--- Records ---

BEGIN

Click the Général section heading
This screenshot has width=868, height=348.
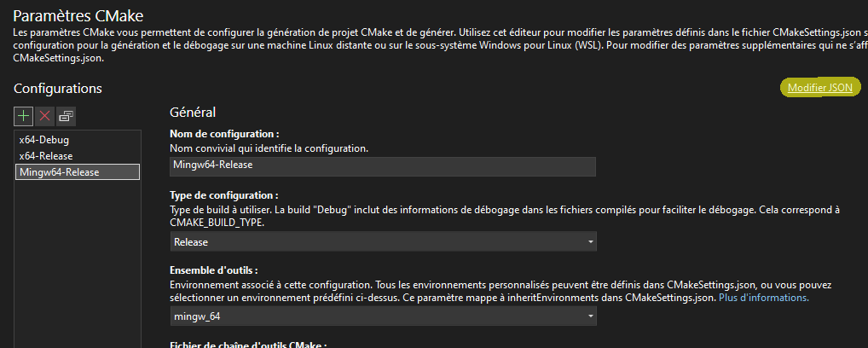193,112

END
BEGIN

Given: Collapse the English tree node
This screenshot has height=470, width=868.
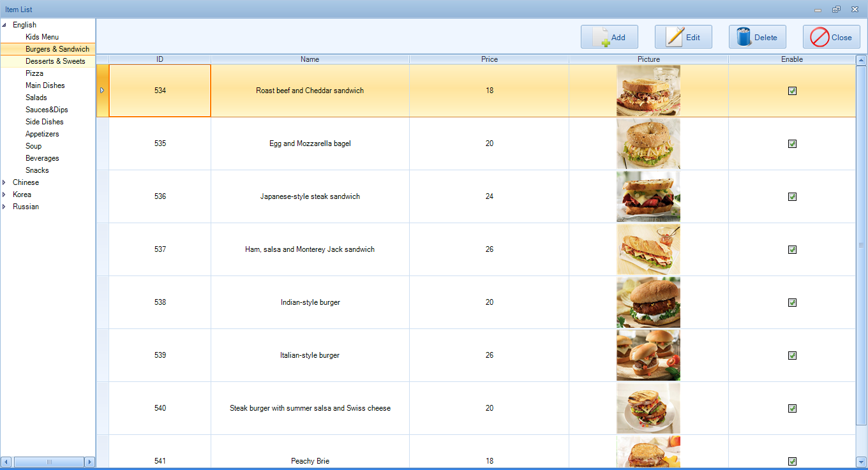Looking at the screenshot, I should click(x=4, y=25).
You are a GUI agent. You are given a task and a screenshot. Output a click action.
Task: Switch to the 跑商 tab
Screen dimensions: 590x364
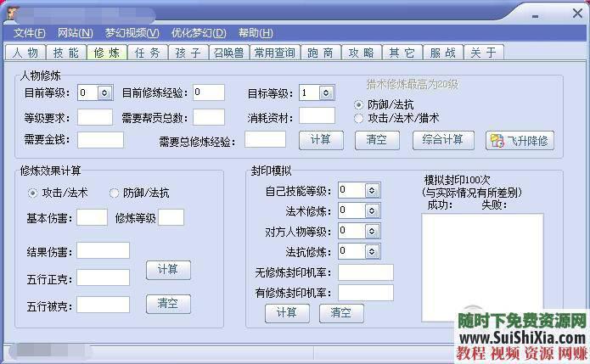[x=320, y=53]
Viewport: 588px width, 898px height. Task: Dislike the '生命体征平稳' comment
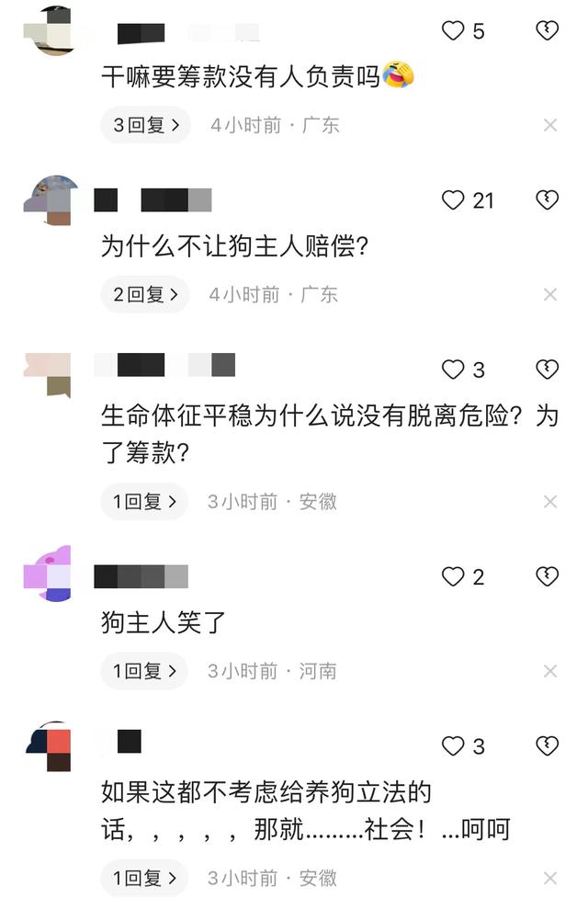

END

--- Task goal ---
The answer must be the lines above from the one containing "Task: Switch to the 跑商 tab" through the one containing "Viewport: 588px width, 898px", reproduced exactly, with no pictures and nothing else.

--- Task solution ---
Task: Switch to the 跑商 tab
Screen dimensions: 590x364
[x=320, y=53]
Viewport: 588px width, 898px height. Task: Dislike the '生命体征平稳' comment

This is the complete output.